By then of course, the baths were well established in New Bond Street as Tallis’s Street View testifies, but before that the Culverwell baths were to be found at Founders Court, Lothbury. An advertisement in The Examiner of 14 March 1830 announces “Culverwell’s shampooing, sulphur, Harrowgate, medicated, vapour and warm baths”. A warm bath would cost you 2s. 6d. According to Richard’s autobiography, the idea of providing hot baths emerged when he still lived and worked in the suburbs (presumably at the Islington address) when a rich patient used a large copper cauldron at the surgery for the hot baths he had been advised by a physician, rather than going up to London to have a good soak. Word got out and hot baths turned out to be more profitable than bottles of physic. The Culverwells had a wooden bath lined with lead constructed in a separate room, but it caused severe disruption to family life as a waiting room had to be arranged in the parlour. One day, the demand for hot water was so great that the chimney caught fire. The coach house at the back of the house was subsequently converted into several bath rooms where vapor, sulphur and warm baths could be had. The drawback was that customers had to go through the house and garden to get to the baths and in winter everything got mouldy and damp. With a neighbour(1), Richard then planned to open a bathing establishment in London and as the neighbour went there every day for his work, he was to find suitable premises, which he eventually did in Founders Court. Culverwell claims to have had twelve rooms with baths in each of them, and in some of the larger rooms, they had vapour, hot air and sulpher baths. The prices were adapted to London standards and a hot bath was now 3s. 6d., later reduced to 2s.

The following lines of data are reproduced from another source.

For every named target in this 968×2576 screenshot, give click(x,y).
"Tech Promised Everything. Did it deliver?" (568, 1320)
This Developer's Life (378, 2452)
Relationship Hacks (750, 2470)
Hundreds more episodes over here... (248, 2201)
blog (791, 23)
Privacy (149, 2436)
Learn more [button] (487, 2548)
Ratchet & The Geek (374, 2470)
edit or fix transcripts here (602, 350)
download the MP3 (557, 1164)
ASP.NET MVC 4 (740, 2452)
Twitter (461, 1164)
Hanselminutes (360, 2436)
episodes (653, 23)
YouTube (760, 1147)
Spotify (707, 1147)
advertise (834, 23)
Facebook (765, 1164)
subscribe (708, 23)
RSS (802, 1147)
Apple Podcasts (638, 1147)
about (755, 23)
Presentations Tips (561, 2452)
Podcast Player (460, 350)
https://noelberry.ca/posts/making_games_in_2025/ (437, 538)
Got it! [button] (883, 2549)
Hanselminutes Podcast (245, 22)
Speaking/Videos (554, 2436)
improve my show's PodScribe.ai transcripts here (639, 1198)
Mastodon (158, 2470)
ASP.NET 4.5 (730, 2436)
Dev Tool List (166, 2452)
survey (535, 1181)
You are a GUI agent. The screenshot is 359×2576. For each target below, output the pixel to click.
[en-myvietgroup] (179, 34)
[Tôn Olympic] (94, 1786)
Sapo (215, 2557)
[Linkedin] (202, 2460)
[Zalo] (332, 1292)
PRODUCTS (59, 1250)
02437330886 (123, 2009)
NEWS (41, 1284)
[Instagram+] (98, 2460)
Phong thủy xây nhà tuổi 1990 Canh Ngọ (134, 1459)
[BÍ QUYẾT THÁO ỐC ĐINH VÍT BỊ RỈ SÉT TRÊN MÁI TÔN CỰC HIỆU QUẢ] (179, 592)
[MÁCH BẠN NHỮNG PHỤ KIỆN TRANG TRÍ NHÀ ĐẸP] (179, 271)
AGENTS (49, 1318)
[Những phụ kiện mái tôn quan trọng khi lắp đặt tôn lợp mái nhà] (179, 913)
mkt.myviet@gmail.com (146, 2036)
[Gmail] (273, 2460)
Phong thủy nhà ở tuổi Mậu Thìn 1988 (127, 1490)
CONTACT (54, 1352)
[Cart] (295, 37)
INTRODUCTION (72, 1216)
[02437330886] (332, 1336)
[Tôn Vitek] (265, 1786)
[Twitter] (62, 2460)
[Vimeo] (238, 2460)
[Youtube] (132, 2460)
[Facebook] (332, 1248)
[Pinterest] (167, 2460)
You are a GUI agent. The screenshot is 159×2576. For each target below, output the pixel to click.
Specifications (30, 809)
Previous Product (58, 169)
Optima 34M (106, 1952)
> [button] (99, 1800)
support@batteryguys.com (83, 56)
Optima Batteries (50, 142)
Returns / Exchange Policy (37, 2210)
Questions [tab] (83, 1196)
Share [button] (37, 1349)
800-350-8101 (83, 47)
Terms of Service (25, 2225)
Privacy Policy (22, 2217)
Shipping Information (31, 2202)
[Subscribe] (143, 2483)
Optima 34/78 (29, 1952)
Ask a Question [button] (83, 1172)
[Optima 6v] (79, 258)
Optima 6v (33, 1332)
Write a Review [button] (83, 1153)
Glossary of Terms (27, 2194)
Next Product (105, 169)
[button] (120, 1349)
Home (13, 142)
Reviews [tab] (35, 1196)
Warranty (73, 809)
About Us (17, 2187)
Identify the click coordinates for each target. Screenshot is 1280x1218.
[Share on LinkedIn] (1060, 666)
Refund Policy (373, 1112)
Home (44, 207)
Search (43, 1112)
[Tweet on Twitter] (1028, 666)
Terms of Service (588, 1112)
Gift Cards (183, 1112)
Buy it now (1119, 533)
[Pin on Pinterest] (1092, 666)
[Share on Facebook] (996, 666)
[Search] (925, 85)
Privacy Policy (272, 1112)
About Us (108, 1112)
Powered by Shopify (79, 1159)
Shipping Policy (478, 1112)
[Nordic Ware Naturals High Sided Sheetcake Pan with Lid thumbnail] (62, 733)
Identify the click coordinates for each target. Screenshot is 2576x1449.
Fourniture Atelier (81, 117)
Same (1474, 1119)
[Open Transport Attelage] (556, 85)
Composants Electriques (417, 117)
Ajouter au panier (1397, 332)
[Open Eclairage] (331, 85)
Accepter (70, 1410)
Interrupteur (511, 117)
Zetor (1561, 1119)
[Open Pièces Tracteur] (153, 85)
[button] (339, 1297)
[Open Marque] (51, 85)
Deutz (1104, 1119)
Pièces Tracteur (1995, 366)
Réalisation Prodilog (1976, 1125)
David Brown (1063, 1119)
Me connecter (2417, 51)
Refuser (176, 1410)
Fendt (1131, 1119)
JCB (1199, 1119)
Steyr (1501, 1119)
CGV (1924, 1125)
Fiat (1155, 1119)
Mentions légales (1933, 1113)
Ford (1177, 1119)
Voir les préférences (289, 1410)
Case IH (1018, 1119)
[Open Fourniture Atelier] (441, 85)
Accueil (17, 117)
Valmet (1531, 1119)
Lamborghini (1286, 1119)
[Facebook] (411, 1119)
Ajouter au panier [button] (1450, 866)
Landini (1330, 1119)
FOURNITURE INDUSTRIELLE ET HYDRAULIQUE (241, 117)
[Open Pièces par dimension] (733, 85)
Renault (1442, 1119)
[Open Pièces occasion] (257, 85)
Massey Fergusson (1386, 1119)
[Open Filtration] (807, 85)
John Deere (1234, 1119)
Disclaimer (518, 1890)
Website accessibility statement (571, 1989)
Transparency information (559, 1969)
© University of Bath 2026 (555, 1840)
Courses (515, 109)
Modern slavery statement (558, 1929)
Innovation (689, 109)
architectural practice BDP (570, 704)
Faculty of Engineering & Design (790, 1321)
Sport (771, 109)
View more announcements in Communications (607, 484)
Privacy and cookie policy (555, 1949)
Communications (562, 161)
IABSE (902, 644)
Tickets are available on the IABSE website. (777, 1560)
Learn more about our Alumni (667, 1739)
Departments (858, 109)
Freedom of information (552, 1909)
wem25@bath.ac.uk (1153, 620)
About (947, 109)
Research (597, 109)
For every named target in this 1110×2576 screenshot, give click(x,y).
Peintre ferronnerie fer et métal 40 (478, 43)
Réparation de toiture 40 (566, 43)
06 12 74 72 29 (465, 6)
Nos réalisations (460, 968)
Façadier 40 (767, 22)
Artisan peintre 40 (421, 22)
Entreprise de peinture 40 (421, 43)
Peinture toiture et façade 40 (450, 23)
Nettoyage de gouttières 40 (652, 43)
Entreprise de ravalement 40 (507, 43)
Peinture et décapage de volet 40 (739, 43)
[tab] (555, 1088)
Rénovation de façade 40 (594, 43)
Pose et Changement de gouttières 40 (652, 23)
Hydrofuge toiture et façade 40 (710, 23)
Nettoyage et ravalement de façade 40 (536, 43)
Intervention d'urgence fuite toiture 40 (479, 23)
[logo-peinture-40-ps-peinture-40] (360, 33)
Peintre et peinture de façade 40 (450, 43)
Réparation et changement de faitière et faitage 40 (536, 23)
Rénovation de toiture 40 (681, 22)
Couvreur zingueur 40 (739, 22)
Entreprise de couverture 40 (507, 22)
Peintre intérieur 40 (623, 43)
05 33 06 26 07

Culverwell branched out into writing books about medical subjects, not so much because money was to be made from the books themselves, but because they could be used to draw in the customers. Some of his publications have several pages at the back eulogising about the baths and itemising his growing list of publicatons. And it worked; business was going well and thoughts of expansion entered Culverwell’s mind. One day, “in a West End ramble our eye caught some premises to let, at 23 New Bond street”. And so Culverwell moved his family to Bond Street and attended to his customers at Founders Court in the morning and to Bond Street in the afternoon, but “the West End Establishment was not successful or satisfactory as a locality for practice. After enduring many discomforts, we sold it for less than half of the original outlay”. And so the baths moved again, this time to 5 Broad Street. Culverwell does not provide years for the several moves, but from advertisements and other sources, we can deduce that the move from New Bond Street came about fairly soon after the Tallis Street Views were published, as an advertisement in his Medical Counsellings; or, The Green Book of 1841 already gives the Broad Street address. An advertisement in his Illustrated Domestic Handbook for Invalids of 1843 tells us that he had moved his family and doctor’s practice to 21 Arundell Street, Strand, while maintaining the baths at Broad Street. Richard had by then acquired his medical degree on the Continent which, according to him, was a lot cheaper than trying to obtain the degree from the College of Physicians.

1843 Domestic Handbook 2

And then came the last move and finally Culverwell gives us a date “On the 8th of August, 1846, we removed to Argyll Place”. And there they stayed. In December 1852, Richard died, but the business was continued by the widow. The 1861 census shows her as the “owner of public baths”, living with daughter Fanny at 10 Argyll Place. Ann Eliza died in December 1863, but the baths remained in Argyll Place for many years to come.

1885 advertisement sheet (Source: British Library)

1885 advertisement sheet (Source: British Library)

(1) The neighbour is just referred to as Tom in the autobiography, but two notices in the London Gazette (2 November 1830 and 8 May 1838) tell us that his name was Thomas Cooke.